Next Generation Sequencing (NGS)

The advent of NGS methodologies has sparked a major change in how we approach scientific inquiry, and has been described as a technology limited only by our imagination (Metzker, 2010). Although initially used to provide incredibly large amounts of sequence data (measured in Gigabases per run), NGS has quickly evolved to providing researchers far more information (Horner et al., 2010; Marguerat et al., 2008; Morozova and Marra, 2008). mRNA-Seq and similar applications provide unprecedented sensitive transcriptomic datasets for gene expression analysis, identification of rare transcripts, alternate splicing, copy number variation, and sequence variation. ChIP-seq, and related methods allow global profiling of the epigenome. Perhaps most exciting in regard to this technology is that although costs are currently high, the price of whole genome sequencing is falling rapidly making personal genomics increasingly feasible. Liability and privacy issues aside, having a patient's pharmacogenomics or vaccinomics data readily available in the medical records will, at some point in the near future we believe, allow a physician to avoid drug or vaccine prescriptions with a high likelihood of adverse reactions or to select a vaccine specifically designed to overcome given genetic restrictions and induce protective immunity (Dhiman et al., 2009).

“Omics” Technologies

The recent advent of high-throughput, “omics” technologies has had a profound impact on the ability to analyze complex systems. These methodologies provide quantitative measurements on a global scale and provide the ability to fully interrogate more than just the genome or transcriptome. More recent advances now allow the ability to comprehensively probe the proteome, metabolome, interactome, fluxome, lipidome, inflammasome, and other “omes.” These approaches have several distinct advantages: they allow for the analysis of biologic activity at many levels (DNA, RNA, protein, cellular location) and permit researchers to explore relationships between cellular systems and interconnections between measured analytes thereby treating the cell as an integrated system. The high-throughput omics data obtained in parallel from successive organizational hierarchies of cellular biology also help discern, in real time, the “system level” predictive value of an omics biomarker test, over and above the built-in molecular redundancies preserved in biology during the course of human evolution. As a consequence, however, these technologies are expensive and produce vast amounts of data necessitating further expenditures to support the advanced statistical, bioinformatics, and computational infrastructure necessary to preserve and allow access to the data (Schadt et al., 2010). We think that these technologies, used appropriately, will continue to radically alter how scientists approach and frame fundamental biological questions. For example, recent studies of poxvirus gene expression have identified a number of novel genes involved in poxvirus infection, that might prove useful as targets for drug intervention (Alkhalil et al., 2010). Similar high-resolution analysis of virus and host transcriptomes using next generation sequencing has highlighted key pathways involved in poxvirus inhibition of antiviral pathways (Rubins et al., 2011; Yang et al., 2010). This work may logically lead to more detailed studies of the effect that these pathways have on viral infection, leading to the selection of vaccine adjuvants most appropriate for the target pathogen. Furthermore, one could easily imagine combining the previous datasets with proteomic data describing the antibody response to poxvirus infection/vaccination (Davies et al., 2008; Keasey et al., 2010) in order to uncover novel information regarding the role that viral/host gene expression has on eventual immune responses.

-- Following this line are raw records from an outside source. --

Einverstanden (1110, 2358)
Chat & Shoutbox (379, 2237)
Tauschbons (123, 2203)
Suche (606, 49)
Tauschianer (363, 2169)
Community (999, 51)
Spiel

Bioinformatics and Data Analysis

As discussed above, “omics” technologies provide a wealth of data that require an appropriate computational infrastructure and advanced statistical and bioinformatics algorithms capable of organizing, visualizing, integrating, and interrogating these large datasets. It is becoming increasingly apparent that the ability to logically integrate diverse data types (transcriptomic and proteomic data, for example) is a powerful tool to gain novel insights into biological processes. With the ever increasing use of “omics” technologies, sophisticated integration techniques must likewise evolve. One common approach is the independent collection of different “omics” datasets, integration based on pathway analysis or interaction networks, and subsequent scoring/weighting of each pathway or network based on maximum correlation among all datasets. Variations of this approach have been used to integrate miRNA and mRNA expression levels (Cho et al., 2011), transcriptomic and proteomic datasets (Cheema et al., 2011), and lipidomic and transcriptomic data (Gupta et al., 2011). Excellent examples of the use of bioinformatics in vaccine design include: publicly available databases of user-supplied information merged with powerful analytical tools that allow investigators to explore systems level analysis of pertinent biological systems (Lynn et al., 2008; McGarvey et al., 2009), or the use of open reading frame, epitope prediction, and sequence conservation algorithms currently being used to develop broad-spectrum vaccines against Streptococcus (Maione et al., 2005) or Meningococcus B (Germain, 2010), as well as universal influenza vaccines (Ebrahimi and Tebianian, 2011).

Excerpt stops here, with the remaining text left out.